Der Bauherr verstarb kurz nach Fertigstellung und hinterließ den Palast seinen fünf Kindern sowie seiner zweiten Ehefrau, Elżbieta Izabella. In Folge kam es zu Erbstreitigkeiten, die vor Gericht entschieden wurden. Während des Kościuszko-Aufstandes diente der Palast als Sitz des Hauptquartiers von Tadeusz Kościuszko. Später befand sich unter den Hausbewohnern die damals weithin bekannte Schönheit Teresa, eine Tochter von Onufry Kicki, Günstling des Königs. Ihr soll der preußische Kanzler Karl August von Hardenberg im Jahr 1813 im Namen seines Königs Friedrich Wilhelm III. eine von ihr abgelehnte morganatische Ehe angeboten haben.

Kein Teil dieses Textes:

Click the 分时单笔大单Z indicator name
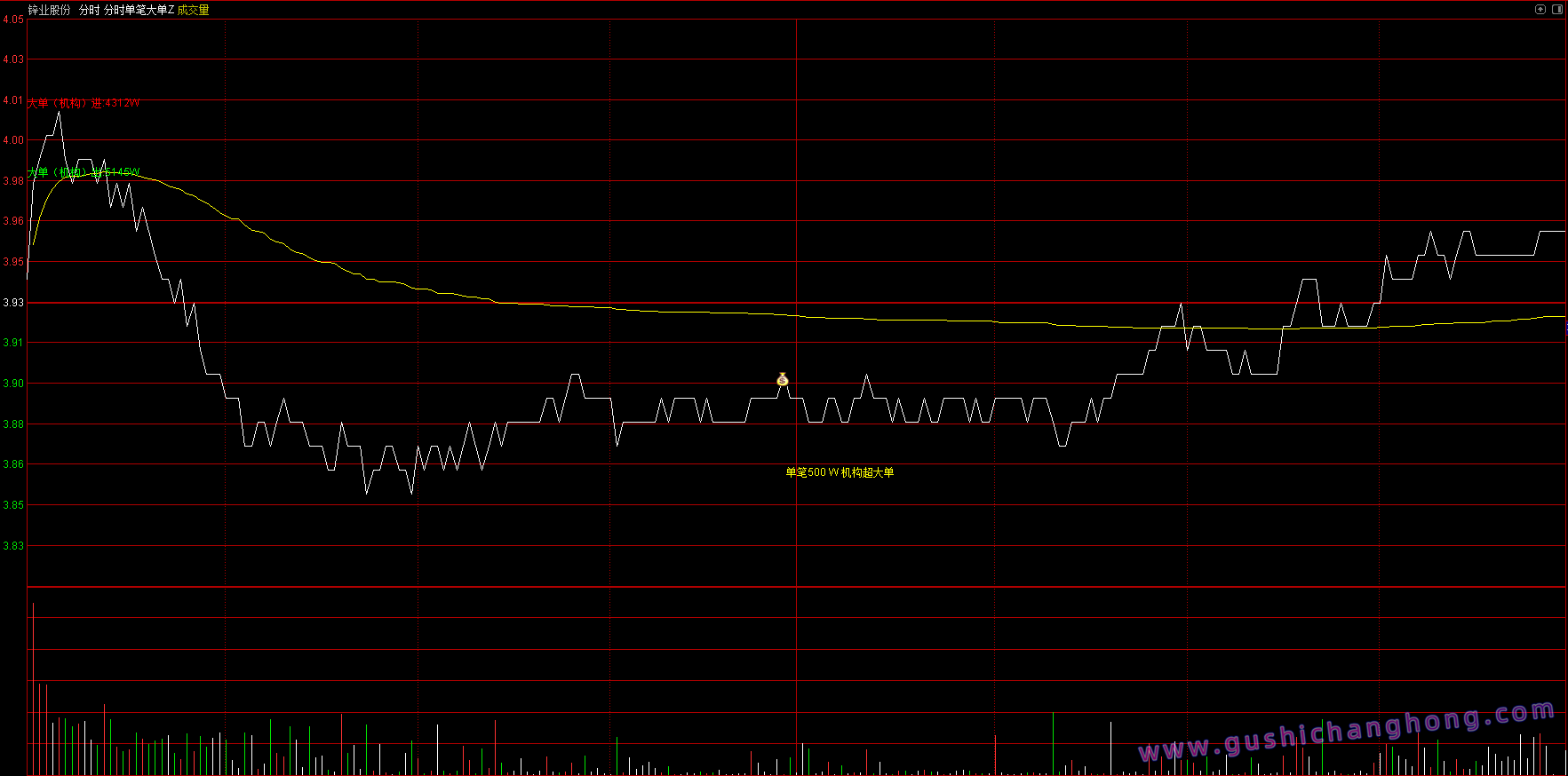click(139, 10)
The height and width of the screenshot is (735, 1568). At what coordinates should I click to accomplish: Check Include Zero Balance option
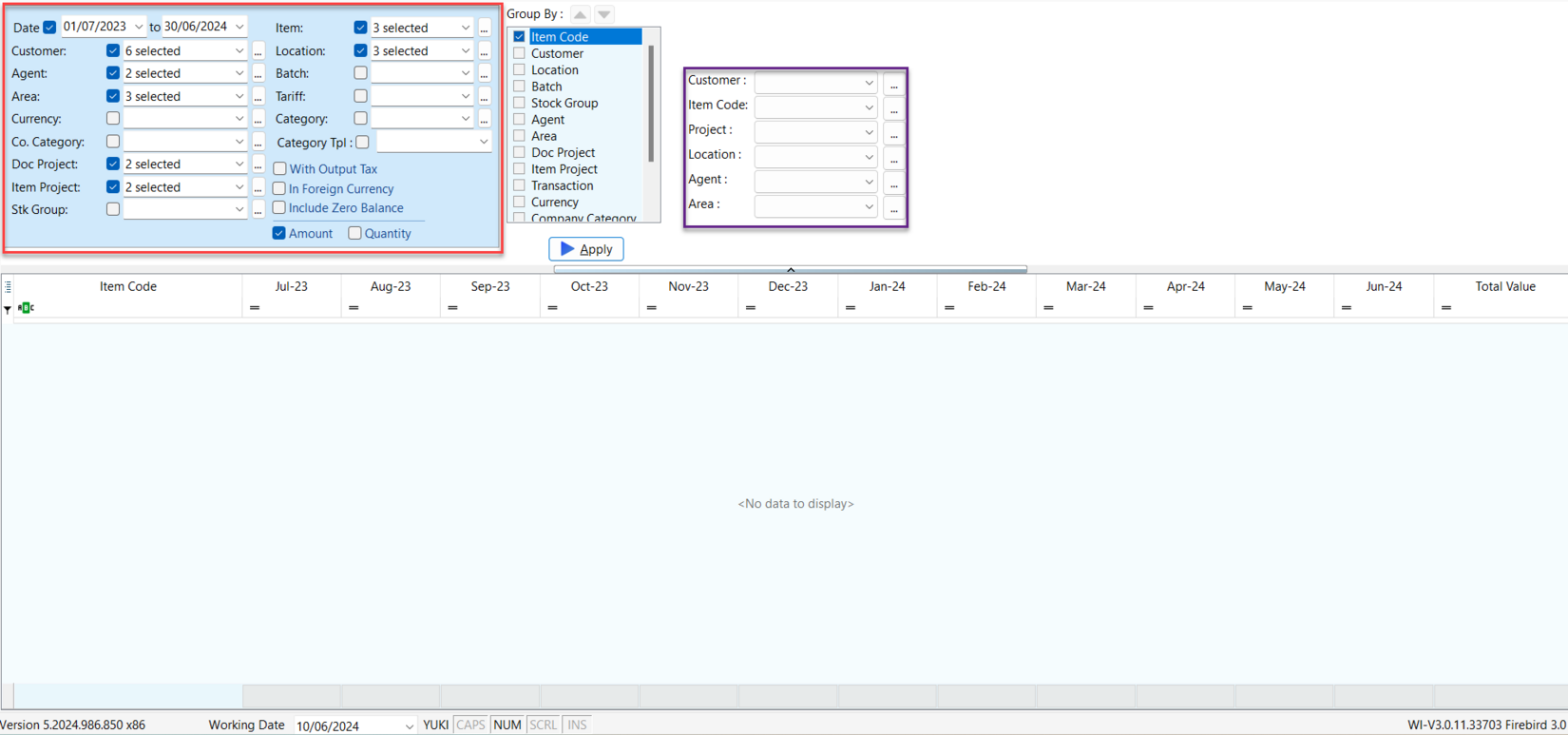point(279,208)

Im 19. Jahrhundert hatte das Gebäude wechselnde Eigentümer (unter anderen Walewski, Brochocki, Witkowski). Der Palast wurde zu einem zunehmend schäbigeren Mietshaus mit Geschäften im Erdgeschoss. Im 19. Jahrhundert bestand im Haus die bekannte Kneipe „Pod Karasiem“. Im Gebäude befanden sich zeitweise auch die Redaktionsräume der „Gazeta Warszawska“. 1905 erwarb der Geschäftsmann Władysław Taubenhaus das Objekt. Unter ihm wurde der Palast an seiner Nordseite wegen einer Verbreiterung der hier verlaufenden Ulica Oboźna verkürzt. Dabei fiel eine Fensterachse sowie die abgerundete Ecke weg.[3] Danach verkaufte er das Gebäude an Naftuli Lot und Bronisław Goldfeder, die Eigentümer einer Eisenbahnlinie.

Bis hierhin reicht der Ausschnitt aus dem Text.